Repeated evaluation may be helpful for tumor surveillance, especially for papilledema,4 which may be monitored with OCT of the RNFL and ganglion cell complex. The effect of papilledema on the visual system can also be measured by formal visual field testing. In one study, 7% of patients were diagnosed with recurrent disease based on abnormal visual field testing,9 while another study showed association between tumor relapse and visual field defects.16 In the latter, both patients with persistent papilledema eventually had tumor progression; 1 also had worsening homonymous hemianopia associated with tumor recurrence.
Limitations
This study has limitations. We studied the visual sequelae of children with primary brain tumors who were referred for ophthalmologic evaluation without a standard protocol.
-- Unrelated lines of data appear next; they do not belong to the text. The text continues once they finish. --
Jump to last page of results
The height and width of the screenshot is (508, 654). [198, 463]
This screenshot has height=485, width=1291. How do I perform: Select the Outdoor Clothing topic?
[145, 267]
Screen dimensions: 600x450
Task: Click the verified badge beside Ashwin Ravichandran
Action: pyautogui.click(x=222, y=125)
There may also be a few patients with ophthalmologic evaluation outside our institution whose visual impairments have not been evaluated in this cohort, although we estimate this to be less than 5% given complexity of coexisting neurologic conditions in this population whose insurance constraints require in-network referral for pediatric ophthalmologic evaluation. Additionally, the population studied was less than half of the total cohort, which subjects the conclusions in this study regarding the prevalence of visual sequelae in children with primary brain tumors to confounding and referral among other biases. A large, prospective study and/or required ophthalmologic evaluation for all children enrolled in clinical trials to treat brain tumors may further clarify associations of visual sequelae and tumor characteristics.
Conclusions
In this study, more than 50% of children with primary brain tumors were not referred for ophthalmic evaluation. The time for a multidisciplinary, comprehensive approach to the diagnosis and management of visual impairment in pediatric patients with brain tumors is now. Given significant advances in technology, OCT analysis of the RNFL and ganglion cell complex in children as young as 3 years routinely complement a thorough pediatric and/or neuro-ophthalmology evaluation at our institution. These and other tests alert the patient, their family, and other health care professionals to details regarding microscopic, neuroanatomical changes in the retina and optic nerve before loss of function in some cases. As such, cure may be defined as prevention of permanent vision loss.